Segment Start: MATERIAL FOR THE TASK
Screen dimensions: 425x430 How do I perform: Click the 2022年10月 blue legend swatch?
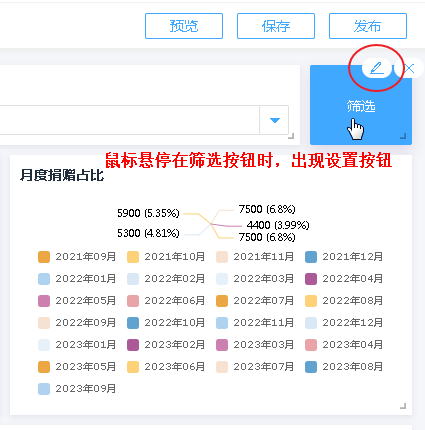[133, 323]
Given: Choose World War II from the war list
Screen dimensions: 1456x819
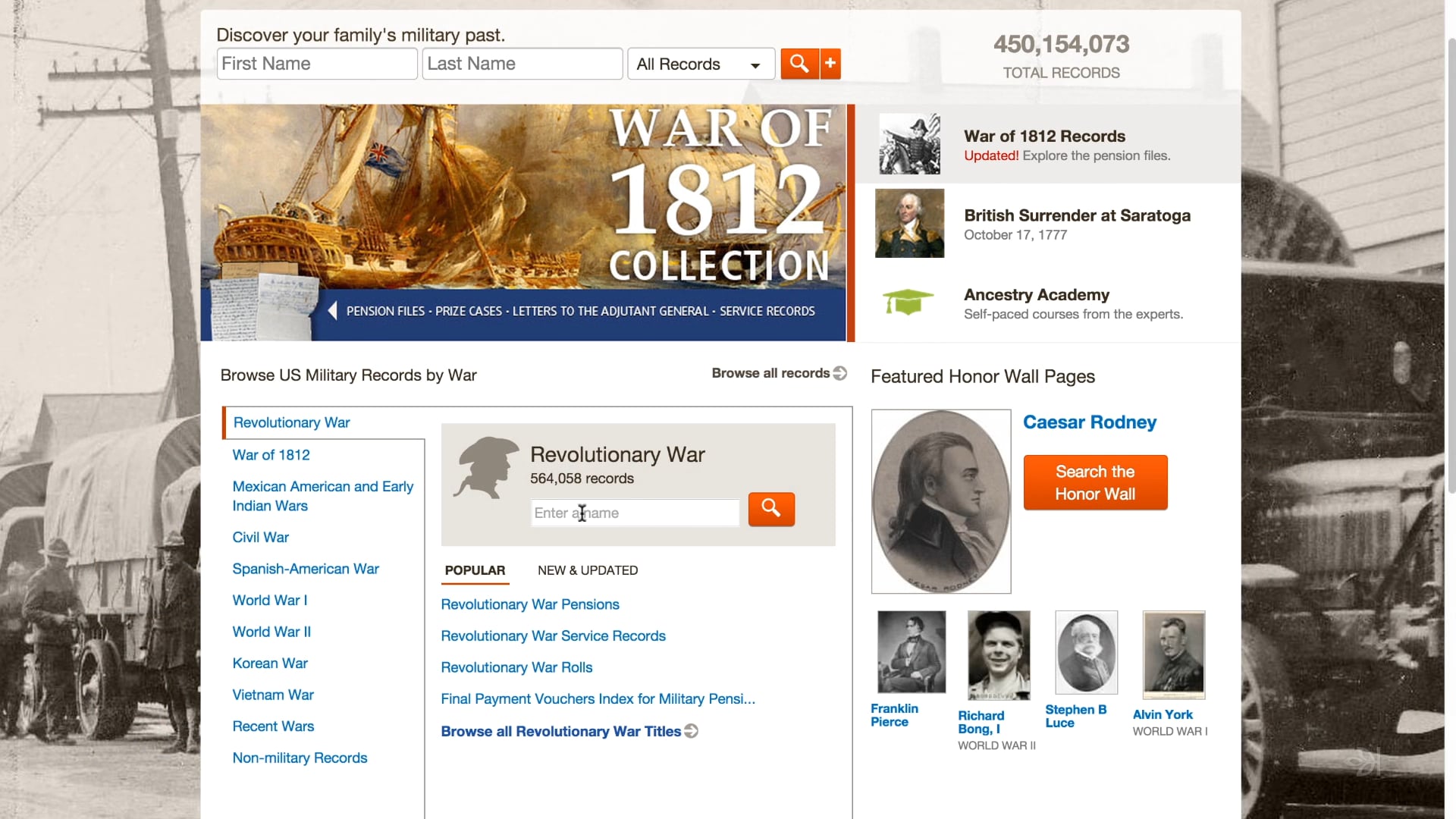Looking at the screenshot, I should 271,632.
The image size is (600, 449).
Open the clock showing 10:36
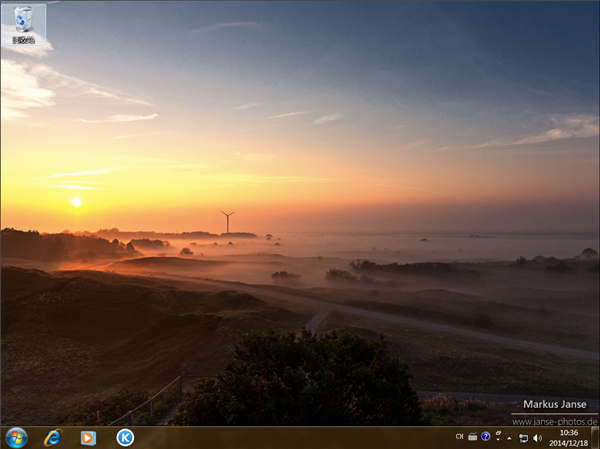[x=568, y=438]
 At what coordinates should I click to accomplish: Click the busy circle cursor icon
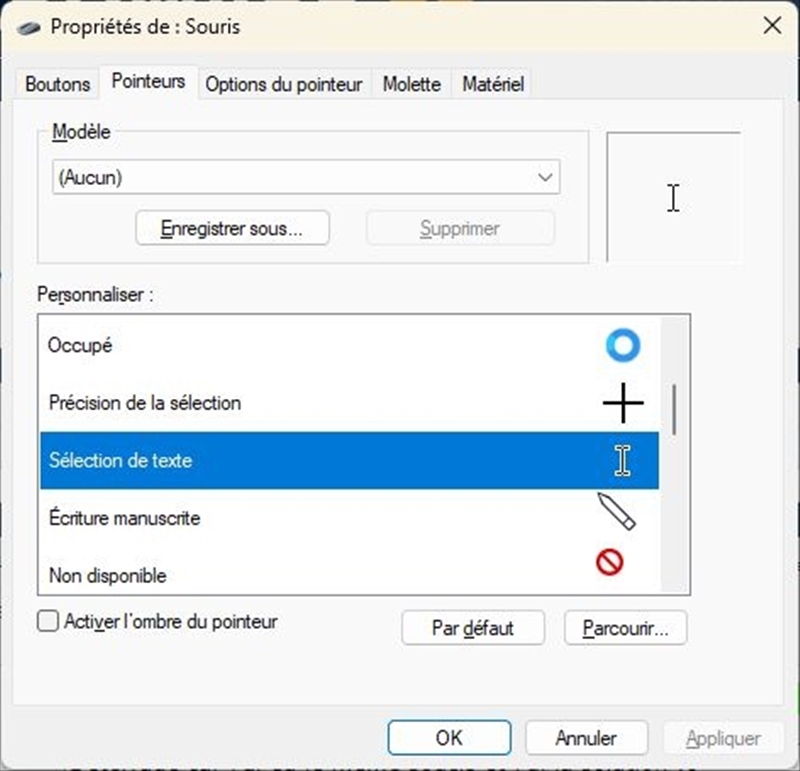[x=622, y=346]
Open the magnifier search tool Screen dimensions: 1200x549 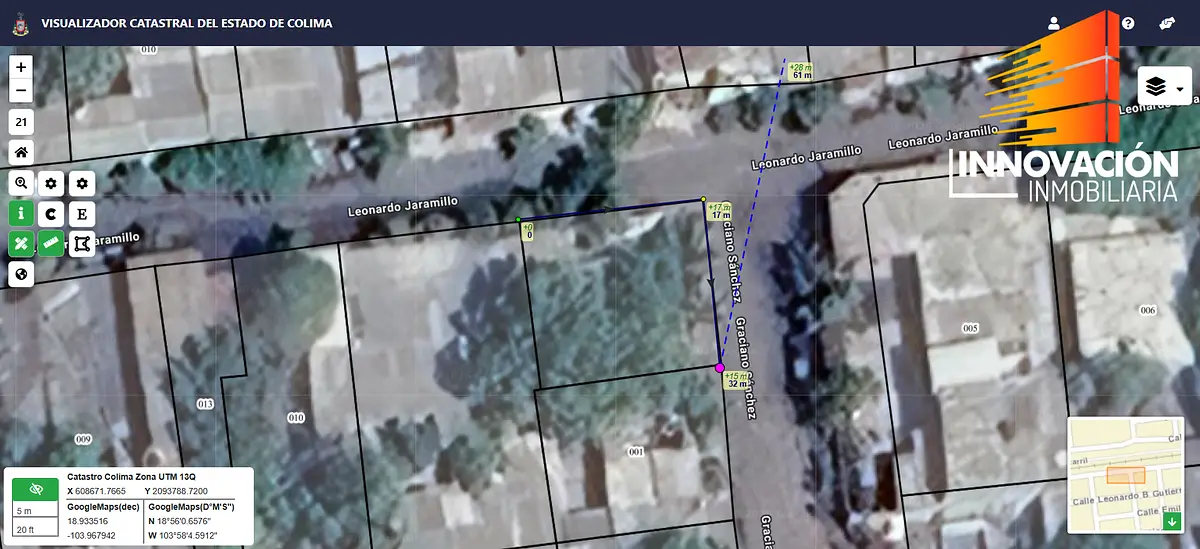tap(22, 183)
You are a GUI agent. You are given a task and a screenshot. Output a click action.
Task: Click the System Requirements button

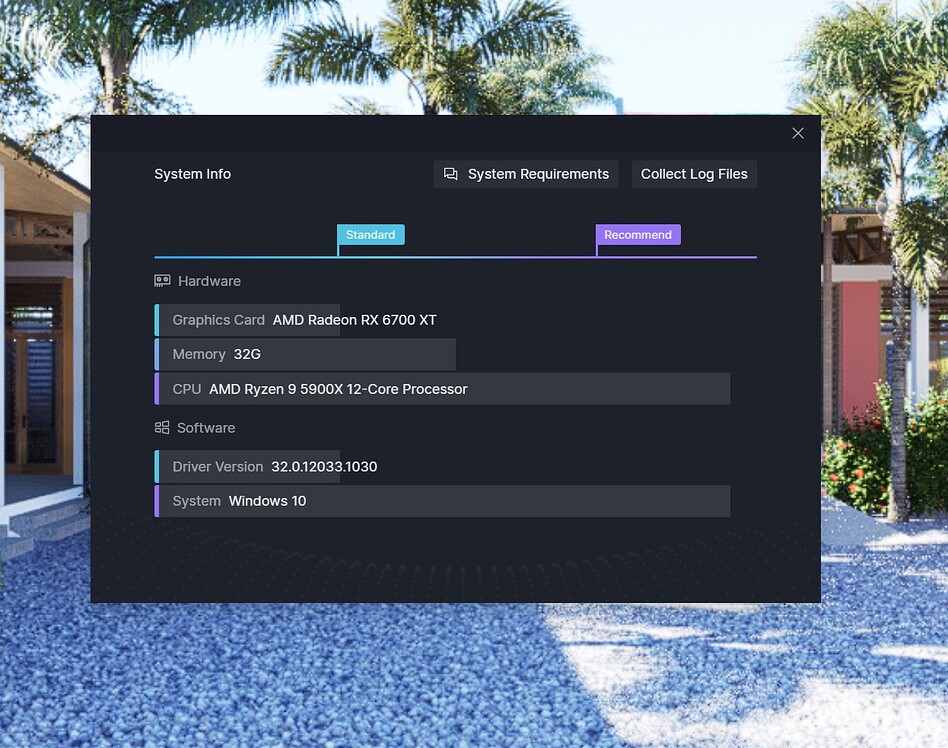(x=525, y=174)
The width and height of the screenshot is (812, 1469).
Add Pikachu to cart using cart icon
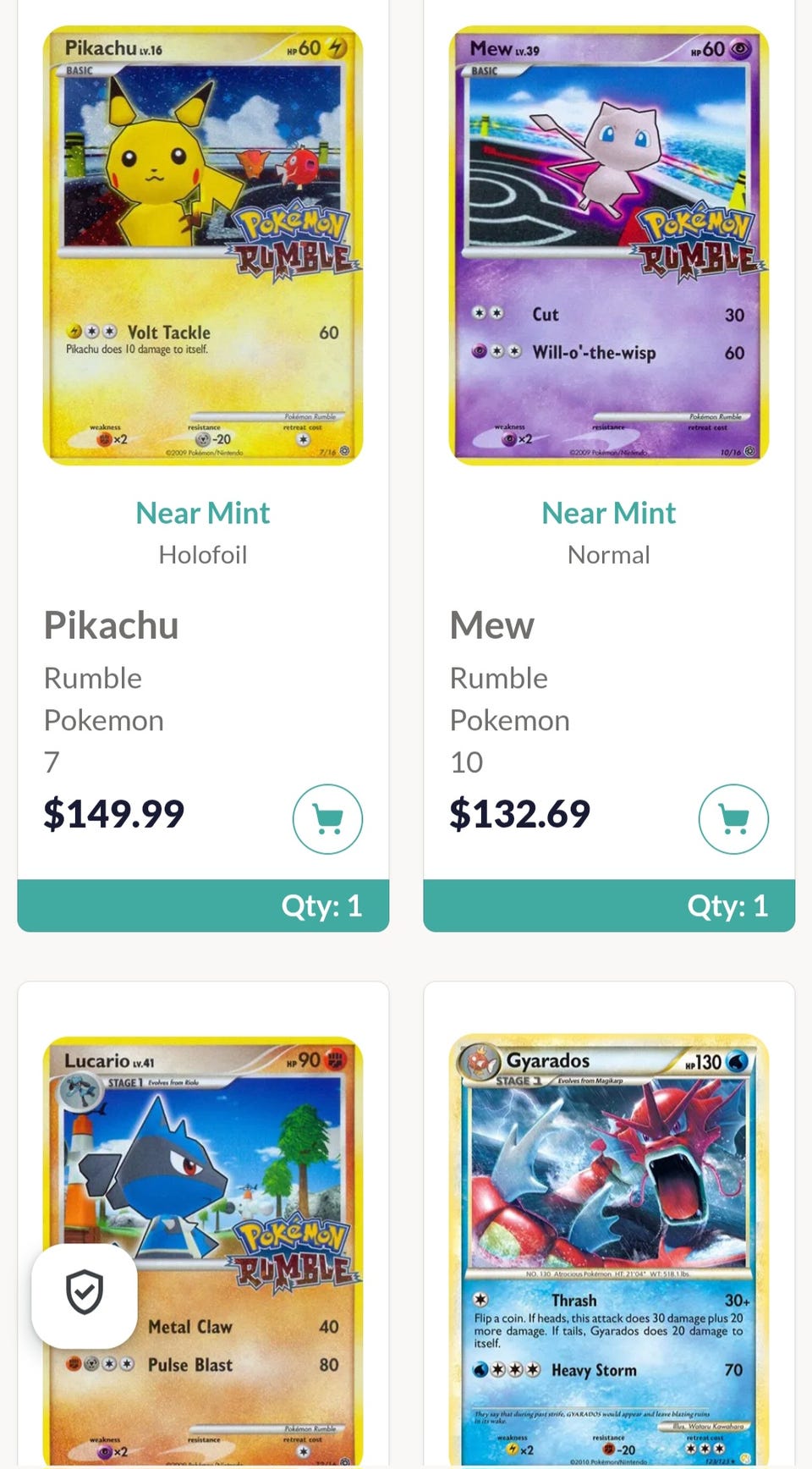[x=327, y=819]
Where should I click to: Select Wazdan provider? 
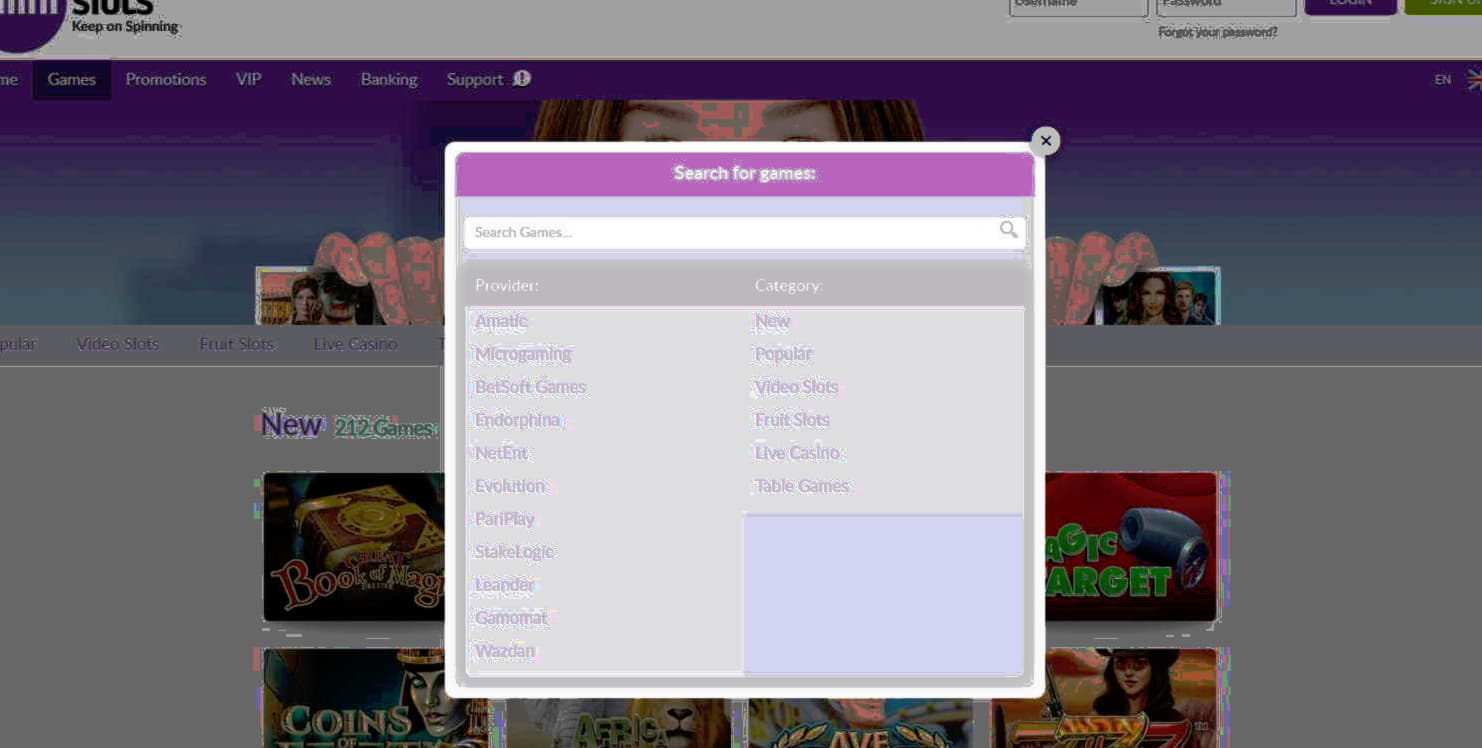[505, 651]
Segment End: MATERIAL FOR THE TASK
PROBLEM DESCRIPTION
Reproduce exactly, with nothing added, the lines from the line with "Add Pikachu to cart using cart icon" through the end of the entries above; pictures are to be left out.

TASK ANSWER
Add Pikachu to cart using cart icon
[x=327, y=819]
Where should I click to: Select Wazdan provider? 
[505, 651]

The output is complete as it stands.